Once Lopez was ruled out, the Nets stars stepped up and willed them back into the playoff race.
Star point guard Deron Williams (14.4 points and 6.2 assists per game) struggled with injuries early in the season, and while his production is down considering his lofty standards, his return to the lineup has helped steady the ship in BK.
Joe Johnson was a shock All-Star selection earlier in the season (averaging 15.0 points on 43.8% FG and 39.0% 3FG per game before the break), but lifted his output to 17.1 points (48.2% FG and 41.8% 3FG) per game post All-Star.
Likewise, Paul Pierce rediscovered his shooting touch after the All-Star break, improving his percentages from 42.9% from the floor and 36.0% from deep before All-Star weekend to 48.8% and 39.0% respectively post-break.
Meanwhile, Shaun Livingston (9.4 points and 3.6 assists post-All-Star) and Mason Plumlee (8.9 points and 5.9 rebounds) also increased their production after All-Star Weekend.

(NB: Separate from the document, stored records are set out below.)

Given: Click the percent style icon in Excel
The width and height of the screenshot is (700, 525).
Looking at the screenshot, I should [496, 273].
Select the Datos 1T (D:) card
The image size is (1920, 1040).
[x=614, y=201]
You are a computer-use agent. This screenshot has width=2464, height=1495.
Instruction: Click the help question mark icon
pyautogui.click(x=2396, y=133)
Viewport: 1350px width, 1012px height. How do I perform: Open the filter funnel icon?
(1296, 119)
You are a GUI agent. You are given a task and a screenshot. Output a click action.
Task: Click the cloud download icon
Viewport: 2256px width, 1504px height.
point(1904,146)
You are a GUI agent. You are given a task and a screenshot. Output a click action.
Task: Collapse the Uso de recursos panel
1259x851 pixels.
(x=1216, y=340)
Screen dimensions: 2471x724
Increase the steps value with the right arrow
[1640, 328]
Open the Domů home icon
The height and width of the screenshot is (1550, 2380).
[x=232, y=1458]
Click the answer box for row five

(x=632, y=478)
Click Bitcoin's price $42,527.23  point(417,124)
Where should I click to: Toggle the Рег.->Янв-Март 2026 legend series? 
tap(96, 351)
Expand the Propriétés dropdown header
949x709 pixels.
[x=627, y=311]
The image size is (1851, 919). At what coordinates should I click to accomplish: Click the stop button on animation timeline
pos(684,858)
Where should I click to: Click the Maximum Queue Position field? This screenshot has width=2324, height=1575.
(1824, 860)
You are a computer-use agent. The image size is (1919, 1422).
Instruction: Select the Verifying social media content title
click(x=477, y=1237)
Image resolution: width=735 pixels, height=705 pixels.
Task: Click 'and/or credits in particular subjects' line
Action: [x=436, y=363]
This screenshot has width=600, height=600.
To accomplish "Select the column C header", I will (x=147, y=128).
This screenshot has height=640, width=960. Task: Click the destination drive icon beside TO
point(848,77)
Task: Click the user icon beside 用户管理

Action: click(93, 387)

It is no coincidence that the Nets, who enter the All-Star break with a 24-27 record, have gone 20-9 since.
Before the All-Star break, Brooklyn was scoring just 97.2 points per night (on 45.0% field goal and 36.6% three-point shooting) while giving up 99.5. Since then, they’re outscoring their opponents 101.3 to 98.7, and have improved their shooting percentages to 47.7% FG and 37.3% 3FG. They’ve also turned a -0.4 assist differential to a +0.5 one.
Much of this can be attributed to the improved play of their stars. But, the addition of Marcus Thornton (11.5 points on 41.8% FG and 38.3% 3FG since joining Brooklyn) at the trade deadline also gave the Nets the scorer that Jason Terry (4.5 points on 36.2% FG and 37.9% 3FG) was supposed to be off the bench.
Meanwhile, the contributions of Andray Blatche (11.2 points and 5.3 rebounds per game), Andrei Kirilenko (5.0 points, 3.2 rebounds and 1.5 assists) and Mirza Teletovic (8.6 points and 39.0% 3FG) should also not be overlooked.
Postseason Performer to Watch
When Brooklyn traded for Pierce, Terry and Kevin Garnett on draft night, many fans were excited by the prospect of Garnett being able to protect the rim alongside the defensively-challenged Lopez.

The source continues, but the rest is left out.